• Directions for this task
Once you reach the line containing "1440x918 pixels. Task: Click" in the data below, restate each line word for word up to and including the one containing "Given: Click comment".

• Data for analysis
"""

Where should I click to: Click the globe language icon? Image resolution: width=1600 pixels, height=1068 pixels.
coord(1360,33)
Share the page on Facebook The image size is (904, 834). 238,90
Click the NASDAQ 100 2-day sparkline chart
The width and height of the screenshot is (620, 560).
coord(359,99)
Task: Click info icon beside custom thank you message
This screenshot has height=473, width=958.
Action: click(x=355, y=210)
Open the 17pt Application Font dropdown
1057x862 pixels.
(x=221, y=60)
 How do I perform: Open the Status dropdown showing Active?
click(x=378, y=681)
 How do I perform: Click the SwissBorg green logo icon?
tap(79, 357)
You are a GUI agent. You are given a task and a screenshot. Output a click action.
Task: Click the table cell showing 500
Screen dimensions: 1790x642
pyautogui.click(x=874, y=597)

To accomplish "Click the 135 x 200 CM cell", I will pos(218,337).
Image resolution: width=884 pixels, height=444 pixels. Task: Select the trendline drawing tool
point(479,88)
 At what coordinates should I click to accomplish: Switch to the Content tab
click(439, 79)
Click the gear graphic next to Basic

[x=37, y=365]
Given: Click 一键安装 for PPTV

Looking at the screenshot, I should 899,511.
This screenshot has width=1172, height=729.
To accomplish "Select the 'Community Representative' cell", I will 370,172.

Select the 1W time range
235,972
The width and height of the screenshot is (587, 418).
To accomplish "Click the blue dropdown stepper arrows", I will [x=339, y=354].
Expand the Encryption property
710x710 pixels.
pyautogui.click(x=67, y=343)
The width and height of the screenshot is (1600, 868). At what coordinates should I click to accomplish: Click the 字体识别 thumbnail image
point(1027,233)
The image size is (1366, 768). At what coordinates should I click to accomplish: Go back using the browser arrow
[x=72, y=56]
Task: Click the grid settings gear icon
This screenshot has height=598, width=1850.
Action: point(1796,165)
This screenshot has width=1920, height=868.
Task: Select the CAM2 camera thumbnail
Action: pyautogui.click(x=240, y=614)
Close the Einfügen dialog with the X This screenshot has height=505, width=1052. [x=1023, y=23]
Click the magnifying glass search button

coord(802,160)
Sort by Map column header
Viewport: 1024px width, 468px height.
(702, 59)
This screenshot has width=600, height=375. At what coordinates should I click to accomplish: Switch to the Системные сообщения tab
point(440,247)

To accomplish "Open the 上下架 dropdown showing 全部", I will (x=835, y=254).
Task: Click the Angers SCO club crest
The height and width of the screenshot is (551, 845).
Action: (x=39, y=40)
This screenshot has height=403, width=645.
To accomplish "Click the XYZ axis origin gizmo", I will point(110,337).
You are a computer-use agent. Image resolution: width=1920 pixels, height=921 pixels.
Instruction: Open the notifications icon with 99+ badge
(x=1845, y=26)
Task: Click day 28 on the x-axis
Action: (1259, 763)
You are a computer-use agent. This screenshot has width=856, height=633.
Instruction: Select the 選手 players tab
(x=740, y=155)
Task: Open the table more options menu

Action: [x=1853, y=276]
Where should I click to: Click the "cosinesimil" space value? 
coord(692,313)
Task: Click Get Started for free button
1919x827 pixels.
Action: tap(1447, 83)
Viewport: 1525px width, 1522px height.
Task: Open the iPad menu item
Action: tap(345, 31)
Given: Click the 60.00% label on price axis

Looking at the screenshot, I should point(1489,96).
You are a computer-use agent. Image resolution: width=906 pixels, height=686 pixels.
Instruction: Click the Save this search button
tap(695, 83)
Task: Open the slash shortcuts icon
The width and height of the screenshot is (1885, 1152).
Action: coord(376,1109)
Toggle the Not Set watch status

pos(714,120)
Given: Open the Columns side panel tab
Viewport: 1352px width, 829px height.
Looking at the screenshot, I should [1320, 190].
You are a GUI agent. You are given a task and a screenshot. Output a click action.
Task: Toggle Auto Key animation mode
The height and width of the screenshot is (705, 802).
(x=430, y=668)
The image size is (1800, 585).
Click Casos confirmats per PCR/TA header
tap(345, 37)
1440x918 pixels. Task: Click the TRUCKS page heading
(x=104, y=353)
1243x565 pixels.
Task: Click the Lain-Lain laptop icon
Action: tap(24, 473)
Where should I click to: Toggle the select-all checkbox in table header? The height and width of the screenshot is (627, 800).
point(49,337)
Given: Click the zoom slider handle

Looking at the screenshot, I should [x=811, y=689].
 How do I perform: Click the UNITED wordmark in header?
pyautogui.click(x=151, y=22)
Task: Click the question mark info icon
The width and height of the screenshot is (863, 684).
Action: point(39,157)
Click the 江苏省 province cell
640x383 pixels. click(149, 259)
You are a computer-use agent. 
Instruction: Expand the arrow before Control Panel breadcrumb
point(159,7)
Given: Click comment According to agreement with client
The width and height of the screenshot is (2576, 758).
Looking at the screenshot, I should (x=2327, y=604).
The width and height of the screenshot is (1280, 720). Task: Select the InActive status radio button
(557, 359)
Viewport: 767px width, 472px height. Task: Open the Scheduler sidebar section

"""

• Answer to this problem
1440x918 pixels. Task: Click the TRUCKS page heading
(x=104, y=353)
1243x565 pixels.
Task: Click the Lain-Lain laptop icon
Action: tap(24, 473)
Where should I click to: Toggle the select-all checkbox in table header? The height and width of the screenshot is (627, 800).
point(49,337)
Given: Click the zoom slider handle

Looking at the screenshot, I should [x=811, y=689].
 How do I perform: Click the UNITED wordmark in header?
pyautogui.click(x=151, y=22)
Task: Click the question mark info icon
The width and height of the screenshot is (863, 684).
Action: point(39,157)
Click the 江苏省 province cell
640x383 pixels. click(149, 259)
You are a computer-use agent. 
Instruction: Expand the arrow before Control Panel breadcrumb
point(159,7)
Given: Click comment According to agreement with client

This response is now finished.